> _To do_: All that is wanted is the line with "You are a GUI" and each line after it to the end of the data below, set down exactly and without pictures.

________________

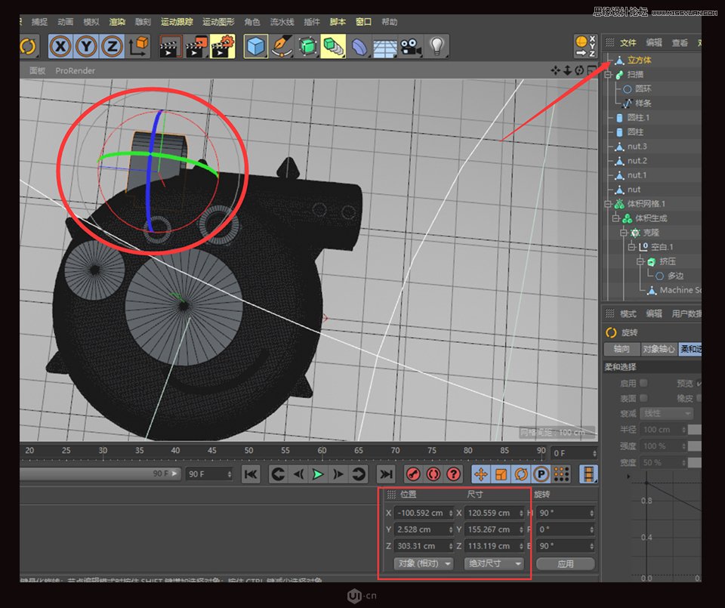Open the 渲染 menu
This screenshot has width=725, height=608.
pos(117,22)
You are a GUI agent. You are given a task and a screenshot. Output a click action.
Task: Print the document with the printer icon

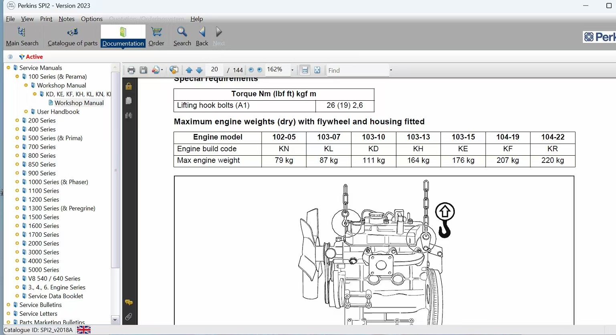(131, 70)
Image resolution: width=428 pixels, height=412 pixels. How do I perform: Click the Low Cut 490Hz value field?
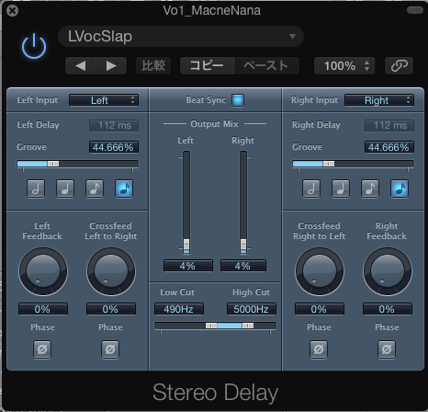179,309
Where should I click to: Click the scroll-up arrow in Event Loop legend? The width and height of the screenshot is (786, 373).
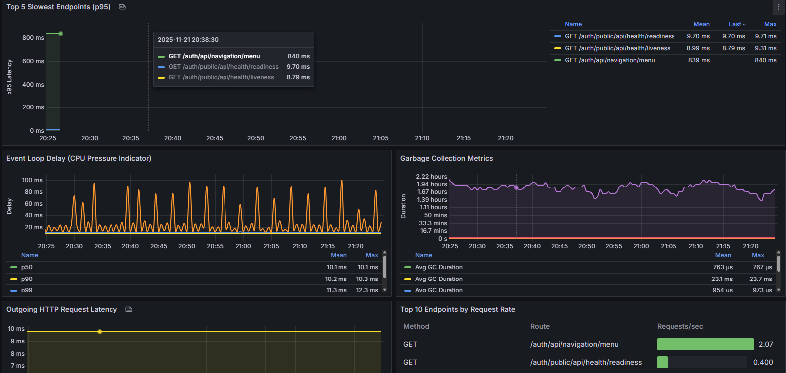(x=385, y=253)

________________

> _Task solution_:
You are a GUI agent. You are given a task and a screenshot. Output a click action.
Task: Print the document with the printer icon

(131, 70)
Image resolution: width=428 pixels, height=412 pixels. How do I perform: Click the Low Cut 490Hz value field?
179,309
Where should I click to: Click the scroll-up arrow in Event Loop legend? The width and height of the screenshot is (786, 373).
(x=385, y=253)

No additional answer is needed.